Hoje tudo mudou – o contexto societal e o entendimento da emigração e dos emigrantes – mas sabemos que a emigração moldou comportamentos individuais, familiares e de relacionamento social, em especial quando as alterações técnicas registadas nas comunicações propiciaram um intercâmbio mais efectivo entre os açorianos das duas margens do Atlântico.

Assim, a sociedade açoriana é, em parte, moldada pela emigração, já que ainda hoje são bem visíveis hábitos e comportamentos daquelas paragens interiorizados em manifestações várias do quotidiano vivido nestas ilhas, como também o são o modo de estar e viver das ilhas nas comunidades de além-mar.

As consequências demográficas também perduram, em especial no que respeita ao envelhecimento demográfico, mais acentuado em algumas ilhas.

Contrariamente ao que parece ter acontecido em outras épocas e espaços, como é caso do continente português, e independentemente dos laços criados entre os dois lados do Atlântico, a emigração açoriana para o continente norte-americano ao longo do século XX, apresenta um carácter familiar e definitivo, sendo o regresso uma realidade que cremos ser relativamente recente e que não tem amplitude de outros fluxos migratórios nacionais.

Assim se compreende o carácter pioneiro do estudo realizado por Octávio H. Ribeiro de Medeiros e Artur Boavida Madeira Emigração e Regresso no Concelho do Nordeste, que surge na sequência de um primeiro trabalho, da mesma natureza e âmbito, relativo ao Concelho da Povoação.
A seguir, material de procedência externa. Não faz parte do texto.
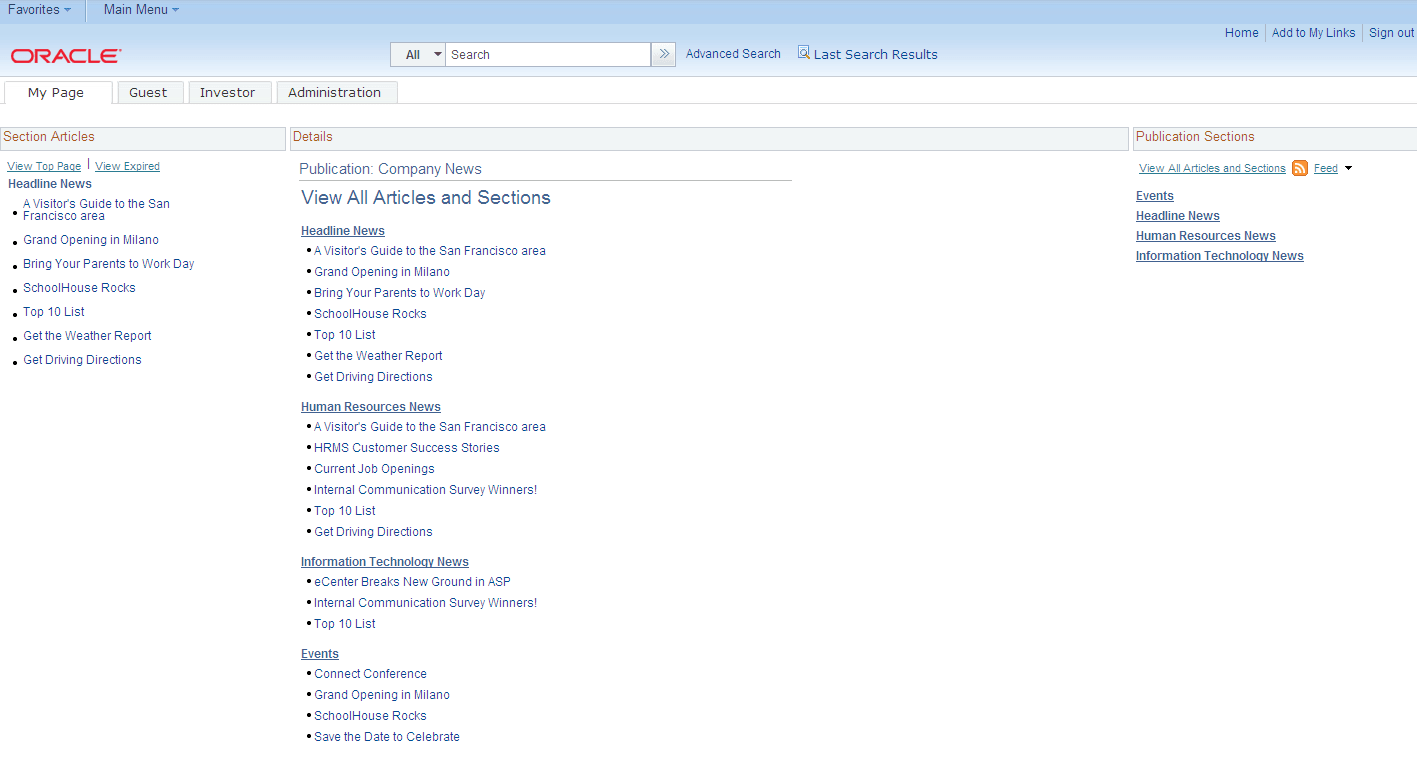Image resolution: width=1417 pixels, height=758 pixels.
Task: Open the Favorites menu
Action: pos(38,10)
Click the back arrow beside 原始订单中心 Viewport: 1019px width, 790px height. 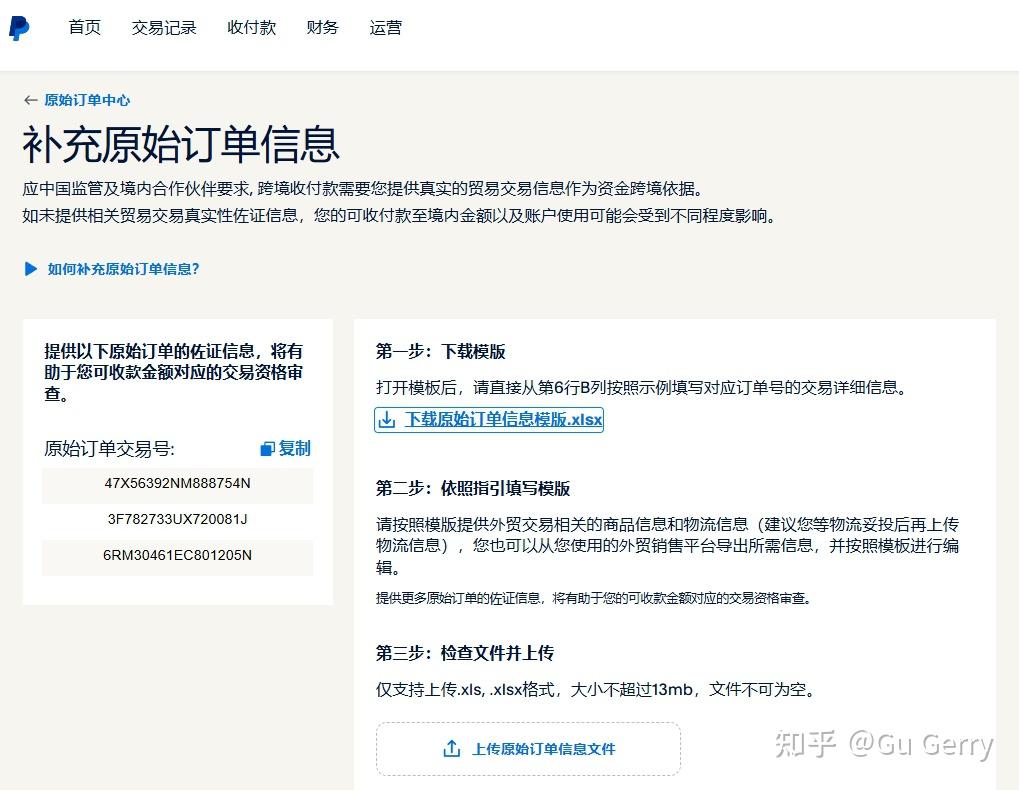point(30,100)
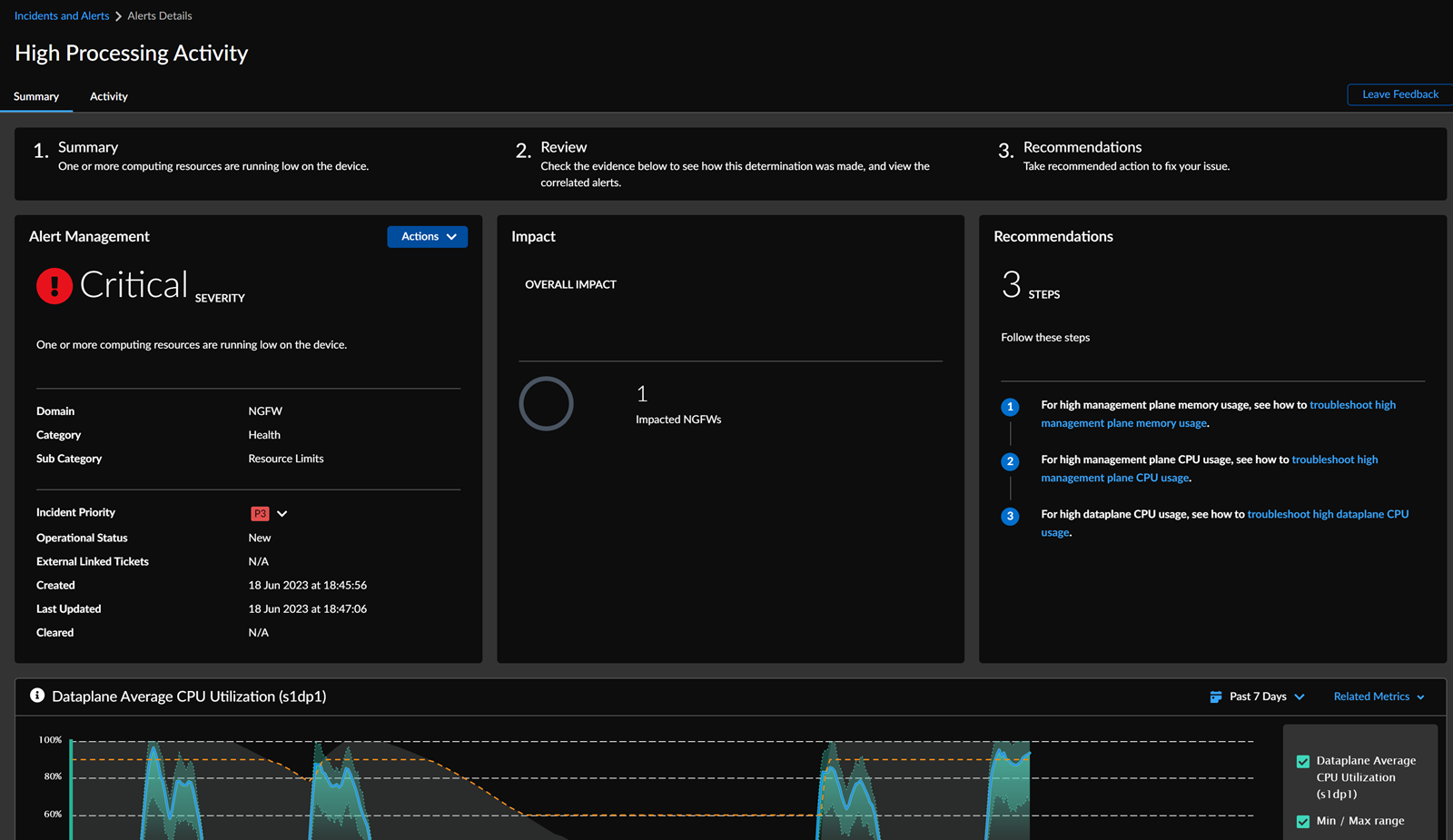Uncheck the Dataplane Average CPU Utilization checkbox
Screen dimensions: 1453x840
[1303, 761]
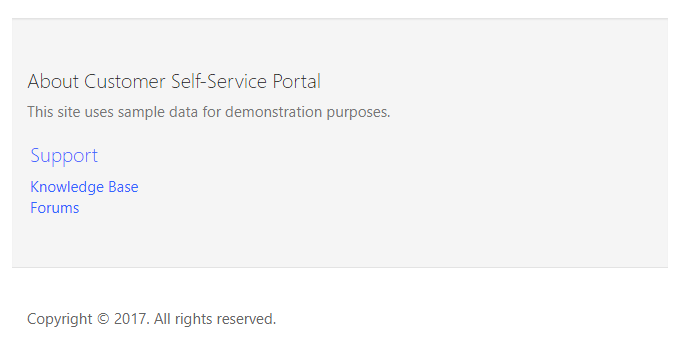
Task: Click 'Self-Service' in the footer heading
Action: pyautogui.click(x=219, y=82)
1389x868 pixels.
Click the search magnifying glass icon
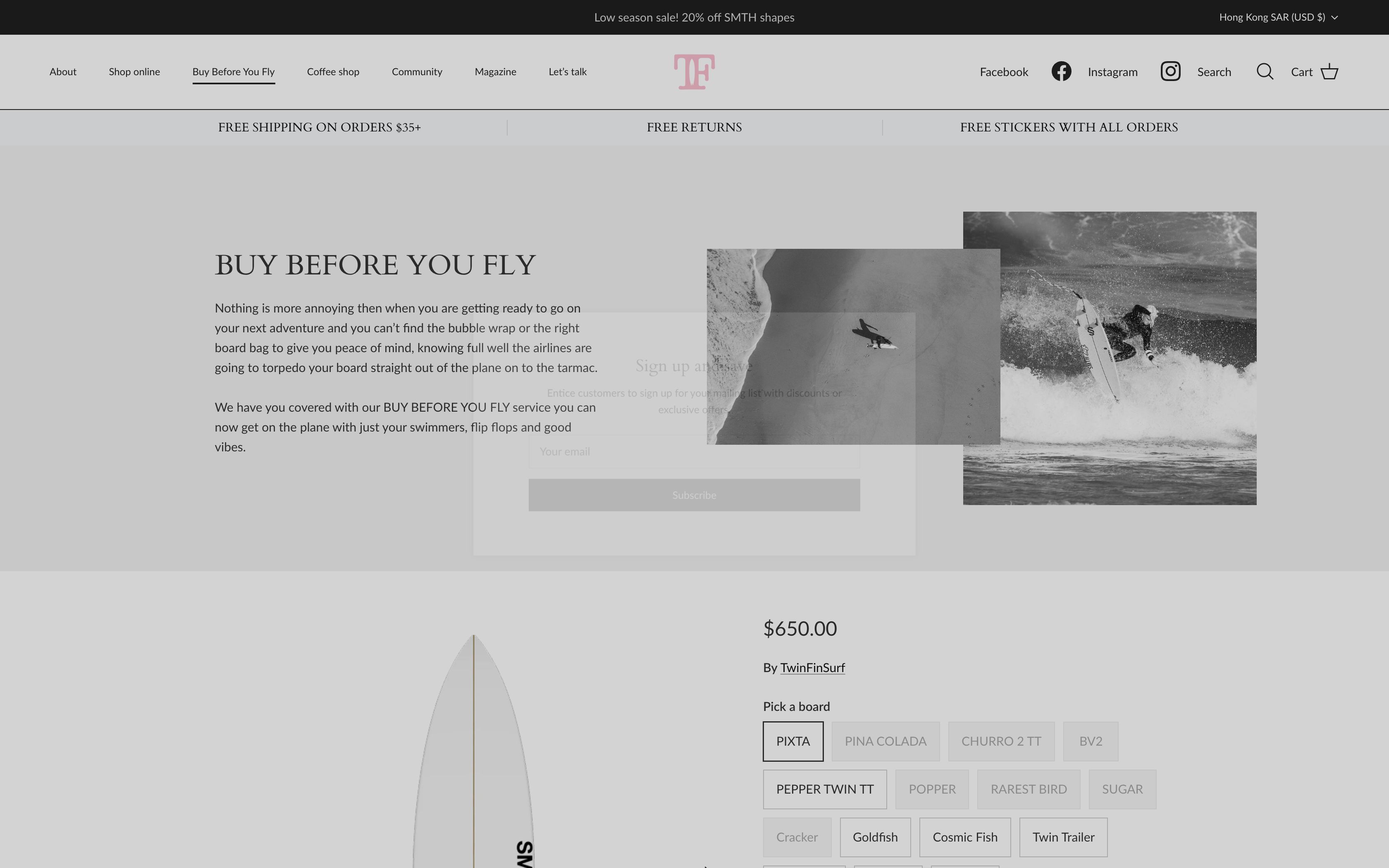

Abarca, pois, uma vertente da mobilidade até agora negligenciada nos estudos sobre os Açores, particularmente sobre a mobilidade das nossas gentes, o que não podemos deixar de sublinhar e saudar.

Metodologicamente sustentado por entrevista estruturada por inquérito o estudo desenvolve-se em três aspectos fundamentais, sendo precedido por um enquadramento respeitante ao fenómeno emigratório.

O regresso é entendido de uma forma globalizante, que atende à caracterização, não só à chegada, o regresso propriamente dito, como à partida do país de imigração. Neste sentido, o estudo sobre o regresso, a re-adaptação no país de origem, dos próprios e dos familiares, a vida quotidiana e as actividades desenvolvidas pelos regressados, por si só aspectos da maior importância para o conhecimento da problemática migratória e da sociedade açoriana, com um enfoque concelhio, na actualidade, surge ampliado na busca dos motivos, directos e indirectos, conscientes ou inconscientes, que justificaram o retorno à Terra Natal. Para isso os autores desenvolvem o conhecimento de todo um percurso inverso, ou seja, dos emigrantes regressados antes da saída e durante os anos que permaneceram no país de acolhimento. Estas são questões analisadas ao longo do segundo e terceiro capítulos, antes de desenvolverem no quarto e último capítulo o tema determinante do estudo – a caracterização dos regressados.

Relevam ao longo do livro o perfil sócio-demográfico mas também as condições para a inserção em ambos os territórios, como referem os autores: «Apoios recebidos à chegada, convivialidade, dificuldades sentidas na integração, são matéria prima para a caracterização do emigrante no país de acolhimento […] . Principais razões do regresso, contributos recebidos para a re-adaptação [...] grau de participação social e aplicação das economias no desenvolvimento local ».

A análise da mobilidade, qualquer que seja a vertente – entrada, saída ou re-entrada – que configura de um modo especial a vivência da contemporaneidade, tornam da maior importância trabalhos cientificamente sustentados como este de Octávio H. Ribeiro de Medeiros e Artur Boavida Madeira e justificam a sua continuidade, apesar das dificuldades que eles sempre acarretam, principalmente quando se tratar de unidades administrativas de maior dimensão.

 
Gilberta Pavão Nunes Rocha – Universidade dos Açores. Rua da Mãe de Deus. Apartado 1422. 9501-801 Ponta Delgada Codex.